*Passage cité:*
◆ ◆ ◆ ◆ ◆
Henri Dontenville
(1888-1981)

 


Dontenville est le fondateur de l’école de mythologie française.

Né à Charenton-le-Pont, il fit ses études au Lycée Chaptal, et se destina au professorat. Ayant effectué son stage pédagogique au Lycée Janson-de-Sailly en compagnie de Jean Giraudoux, il passa l’agrégation à vingt-et-un ans, fut nommé professeur au Lycée de Poitiers en 1911. Parti en août 1914 avec le 325e de ligne, il fut plusieurs fois blessé (Croix de Guerre, Légion d’Honneur) et, à sa démobilisation, devint professeur au Lycée d’Avignon, entretenant des relations littéraires avec Daniel Rops et Henri Bosco. Devenu inspecteur d’Académie (Privas, 1925), il occupa ce poste à Moulins (1927), Angers (1933) et Lyon (1938).

Au cours de ses tournées dans les régions lyonnaise et angevine, il découvrit, par les enfants et leurs instituteurs, l’existence d’un Gargantua populaire ignoré de l’Université, ne devant rien à Rabelais, mais corrélé à de riches traditions orales ignorées des programmes scolaires.

Dans les années 1938-1939, à Lyon, il essaya – expliquera-t-il plus tard – « de soutenir le moral de mes concitoyens inquiets par un appel aux forces du terroir, riche en sites à légendes, qu’animent des Êtres dont les noms ne sont pas répandus ailleurs. » À cet effet, il publia en 1939 une plaquette illustrée par des enfants des écoles, et honorée d’une préface d’Édouard Herriot. Lauréat de l’Institut pour un mémoire sur Les doctrines morales contemporaines, il publia, de 1921 à 1935, divers ouvrages littéraires ou philosophiques.
◆ ◆ ◆ ◆ ◆
*Consigne donnée A:* Réécris toutes les lignes du bloc 1 sous forme de liste JSON de chaînes, une chaîne par ligne, en laissant de côté les lignes vides. Retire les images de ta réponse, s'il te plaît.
◆ ◆ ◆ ◆ ◆
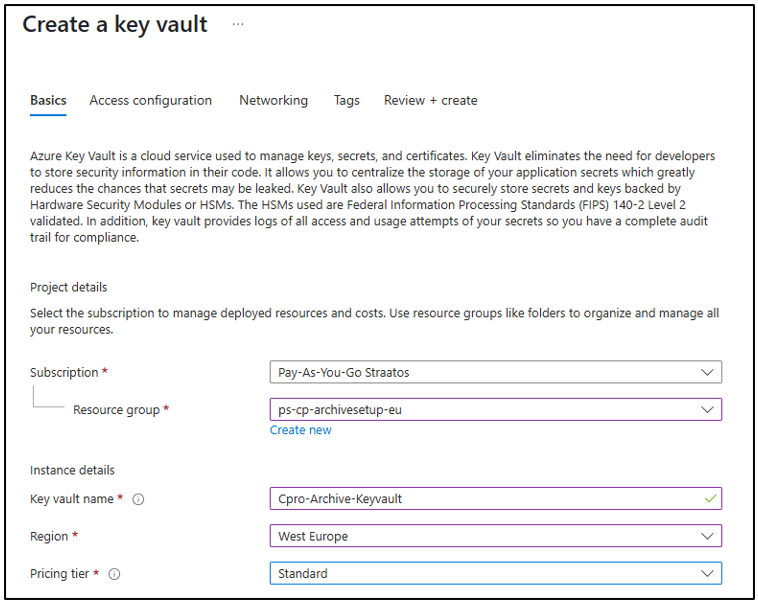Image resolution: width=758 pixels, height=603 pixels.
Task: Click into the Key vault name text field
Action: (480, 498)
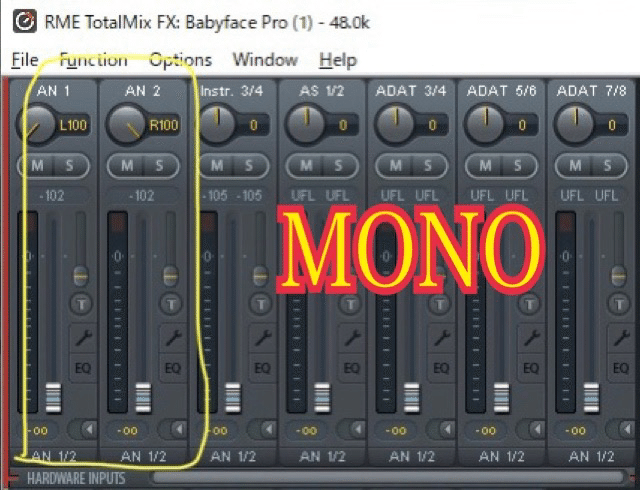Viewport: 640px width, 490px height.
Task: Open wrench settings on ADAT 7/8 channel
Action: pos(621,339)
◆ ◆ ◆ ◆ ◆
*Consigne donnée B:* Selon le passage cité, dans quelles villes Henri Dontenville a-t-il occupé le poste d'inspecteur d'Académie ?

*Réponse rédigée A:*
[
  "Image resolution: width=758 pixels, height=603 pixels.",
  "Task: Click into the Key vault name text field",
  "Action: (480, 498)",
  "Viewport: 640px width, 490px height.",
  "Task: Open wrench settings on ADAT 7/8 channel",
  "Action: pos(621,339)"
]

*Réponse rédigée B:* Privas, Moulins, Angers et Lyon.